Task statement
Taking the line containing "This screenshot has height=427, width=691." as the first and the last line of the entries as the end, reproduce every line between them exactly, including both.

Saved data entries
━━━━━━

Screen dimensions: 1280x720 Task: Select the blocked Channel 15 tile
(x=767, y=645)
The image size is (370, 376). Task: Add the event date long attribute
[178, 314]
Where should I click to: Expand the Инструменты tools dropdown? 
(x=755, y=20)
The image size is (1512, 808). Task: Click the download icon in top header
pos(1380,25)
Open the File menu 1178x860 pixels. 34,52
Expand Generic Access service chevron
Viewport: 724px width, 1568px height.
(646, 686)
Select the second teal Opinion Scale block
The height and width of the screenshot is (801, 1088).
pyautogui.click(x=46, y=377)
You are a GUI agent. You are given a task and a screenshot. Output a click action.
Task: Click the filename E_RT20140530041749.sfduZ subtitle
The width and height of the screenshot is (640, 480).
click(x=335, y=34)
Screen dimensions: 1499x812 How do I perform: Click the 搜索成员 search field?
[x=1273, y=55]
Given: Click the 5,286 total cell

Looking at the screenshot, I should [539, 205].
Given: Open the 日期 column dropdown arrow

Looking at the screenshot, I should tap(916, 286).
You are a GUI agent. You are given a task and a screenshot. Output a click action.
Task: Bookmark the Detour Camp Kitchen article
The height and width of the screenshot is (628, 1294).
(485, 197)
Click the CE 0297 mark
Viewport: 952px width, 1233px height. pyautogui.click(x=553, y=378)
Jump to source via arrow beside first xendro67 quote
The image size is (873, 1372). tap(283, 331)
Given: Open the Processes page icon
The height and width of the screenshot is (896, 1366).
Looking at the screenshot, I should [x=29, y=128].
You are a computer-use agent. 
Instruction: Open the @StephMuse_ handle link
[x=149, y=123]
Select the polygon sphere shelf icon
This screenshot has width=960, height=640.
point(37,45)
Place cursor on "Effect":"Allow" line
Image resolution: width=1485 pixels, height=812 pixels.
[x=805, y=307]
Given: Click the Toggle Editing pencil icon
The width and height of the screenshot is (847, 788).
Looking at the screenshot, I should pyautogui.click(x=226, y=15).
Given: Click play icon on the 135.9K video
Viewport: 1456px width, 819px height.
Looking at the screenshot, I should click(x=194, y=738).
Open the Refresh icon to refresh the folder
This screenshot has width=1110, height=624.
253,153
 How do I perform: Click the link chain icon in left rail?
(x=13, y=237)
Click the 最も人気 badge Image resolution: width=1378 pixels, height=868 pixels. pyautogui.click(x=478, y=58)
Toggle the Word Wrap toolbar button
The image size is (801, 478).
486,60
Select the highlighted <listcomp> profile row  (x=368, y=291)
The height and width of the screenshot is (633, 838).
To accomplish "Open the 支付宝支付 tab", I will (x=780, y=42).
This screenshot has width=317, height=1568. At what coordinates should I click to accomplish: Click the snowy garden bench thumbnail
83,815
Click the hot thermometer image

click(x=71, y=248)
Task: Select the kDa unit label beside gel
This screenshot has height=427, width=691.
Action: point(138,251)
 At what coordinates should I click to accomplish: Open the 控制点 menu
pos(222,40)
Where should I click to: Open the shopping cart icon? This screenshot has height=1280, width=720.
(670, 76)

━━━━━━

Result of the task
This screenshot has height=427, width=691.
Action: point(138,251)
 At what coordinates should I click to accomplish: Open the 控制点 menu
pos(222,40)
Where should I click to: Open the shopping cart icon? This screenshot has height=1280, width=720.
(670, 76)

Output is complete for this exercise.